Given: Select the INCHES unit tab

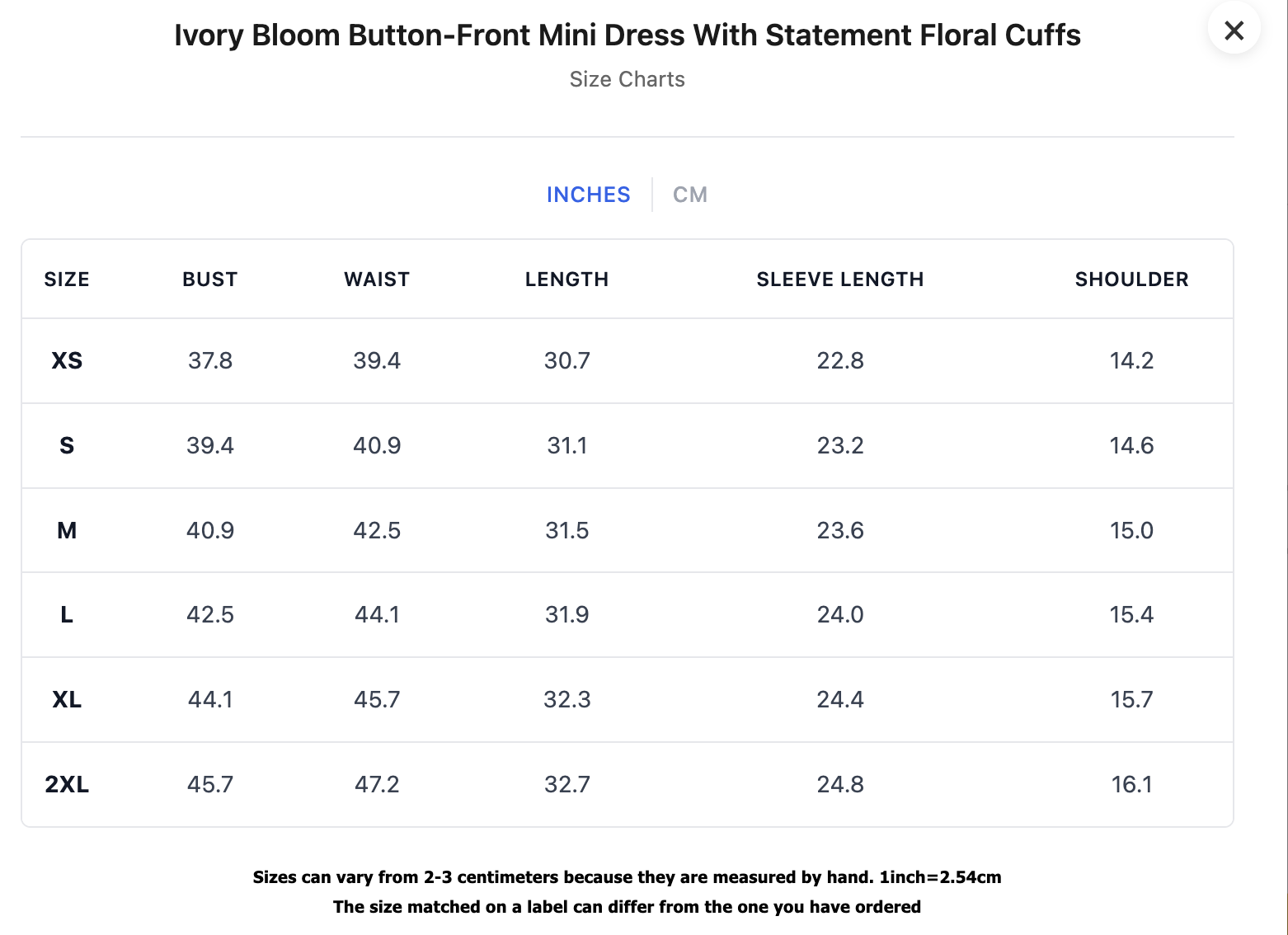Looking at the screenshot, I should tap(589, 195).
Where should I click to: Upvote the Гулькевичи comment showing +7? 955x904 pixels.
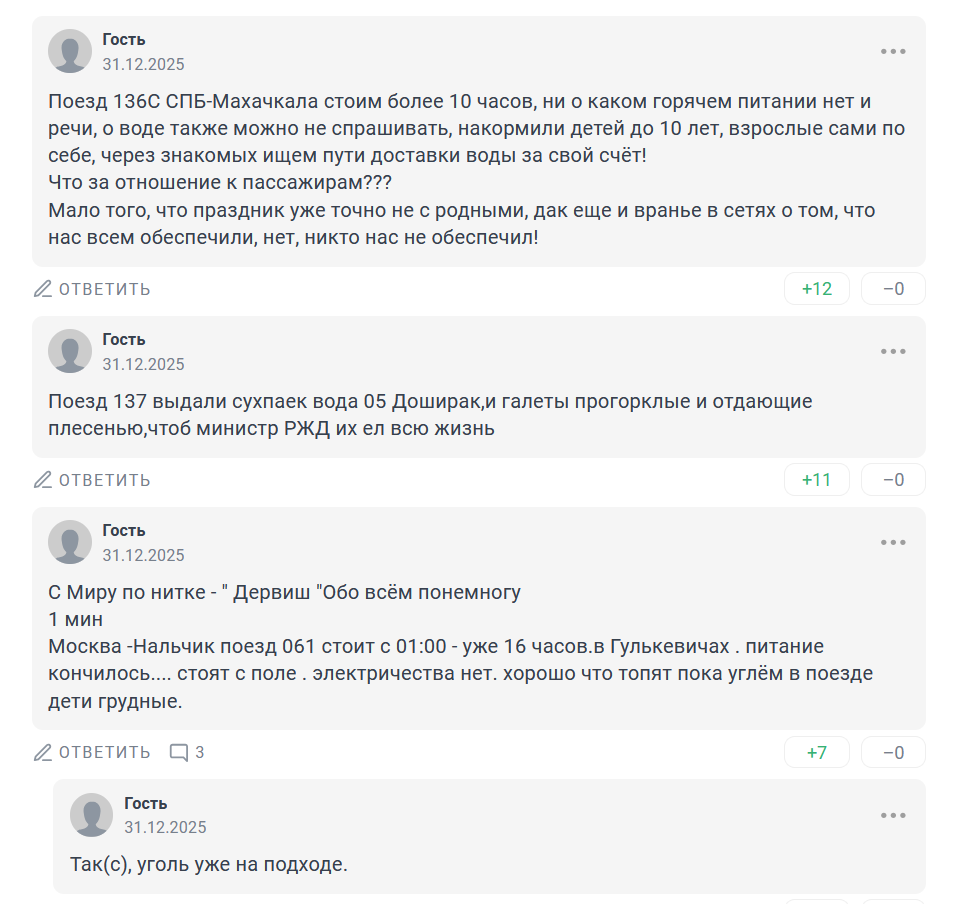pos(817,752)
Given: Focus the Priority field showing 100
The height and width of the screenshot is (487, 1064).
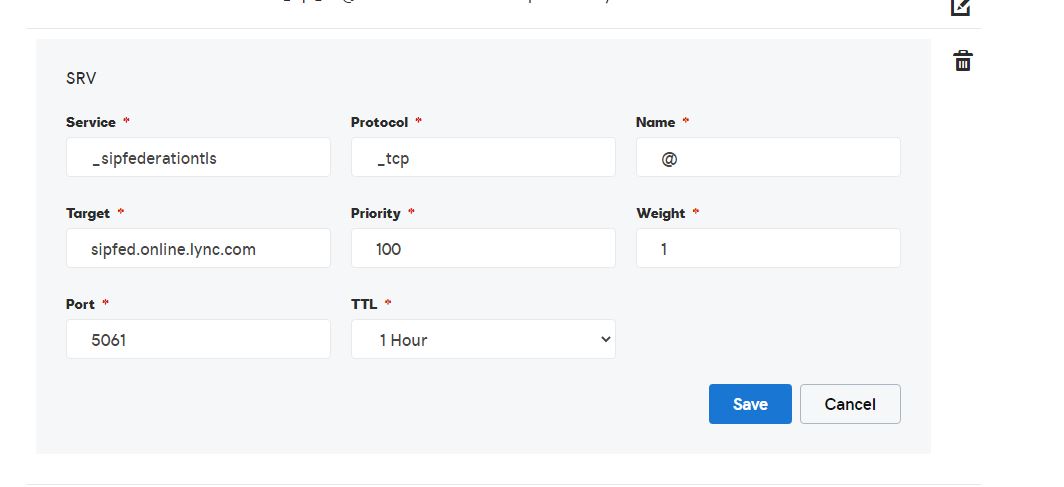Looking at the screenshot, I should (483, 249).
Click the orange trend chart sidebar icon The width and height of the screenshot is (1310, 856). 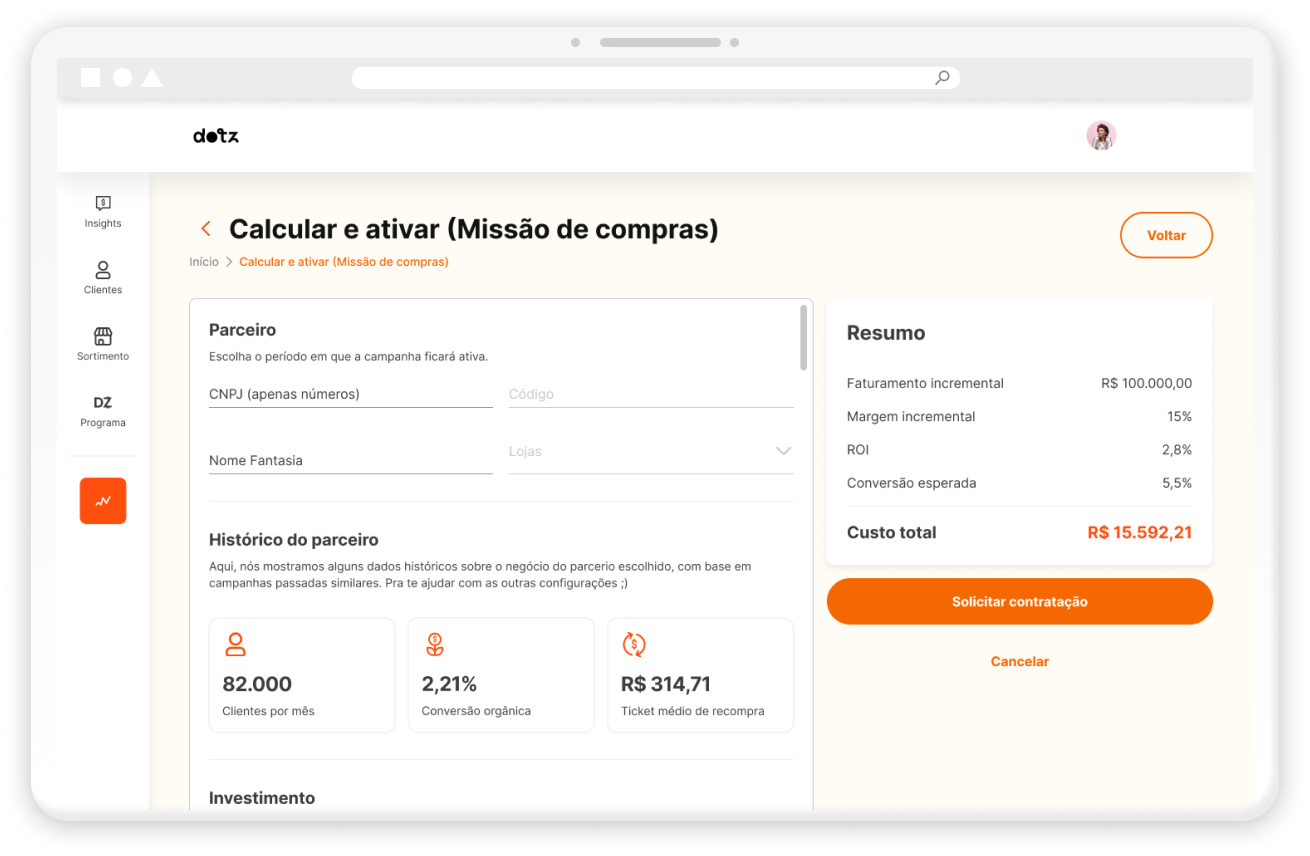[103, 501]
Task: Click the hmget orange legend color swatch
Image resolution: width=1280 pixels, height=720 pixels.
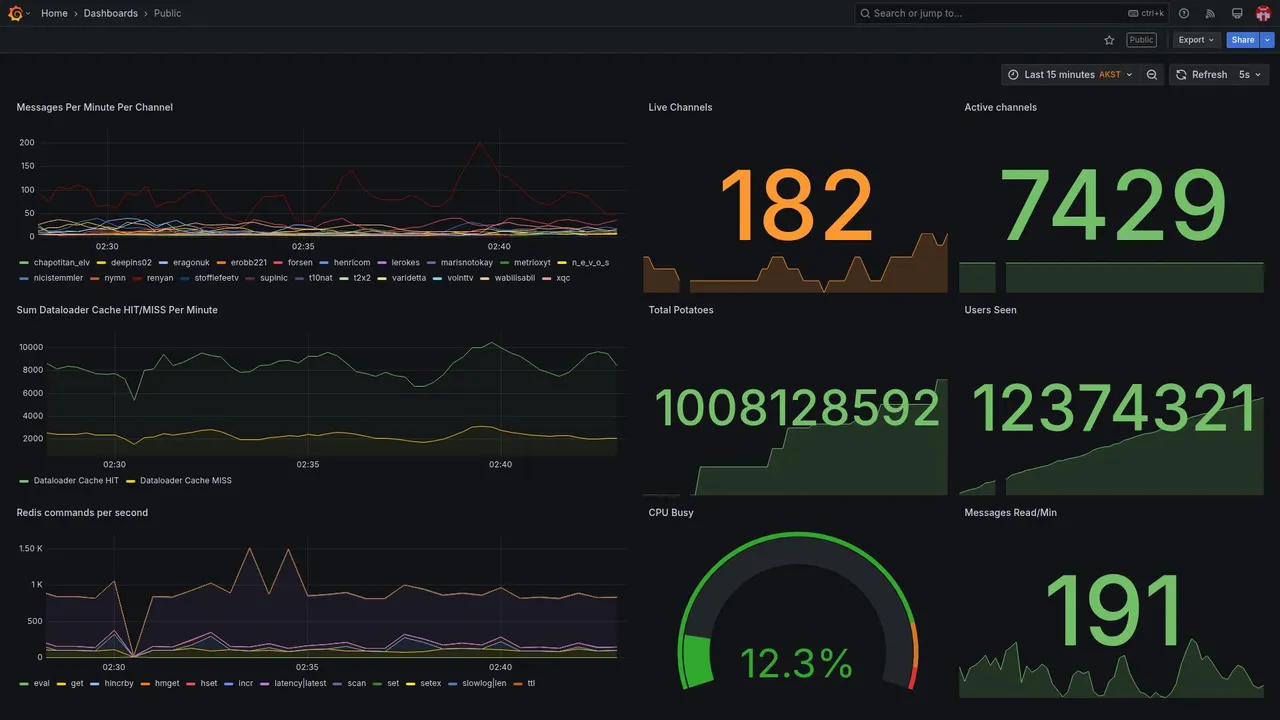Action: point(146,684)
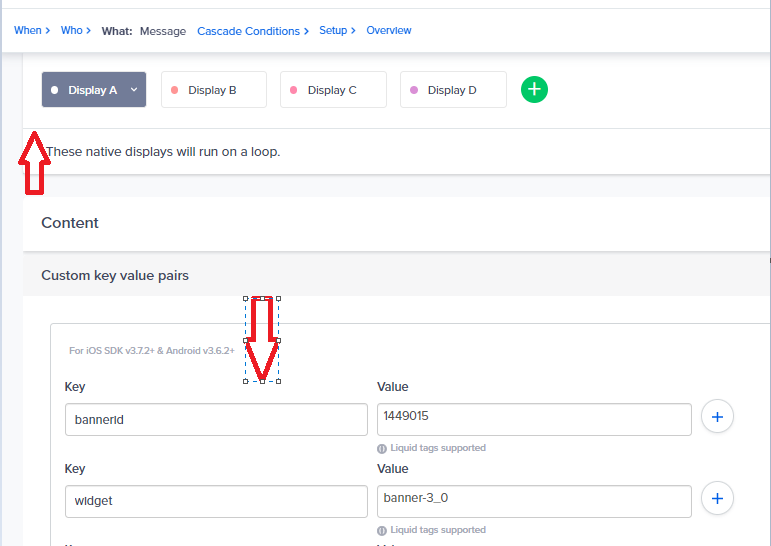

━━━━━━━━━━━━━━━━

### THE TASK
The answer should consist only of the lines from the one with "Task: Click the" through the last line of the material above, copied exactly, with no pictures.

### RESULT
Task: Click the hmget orange legend color swatch
Image resolution: width=1280 pixels, height=720 pixels.
Action: point(146,684)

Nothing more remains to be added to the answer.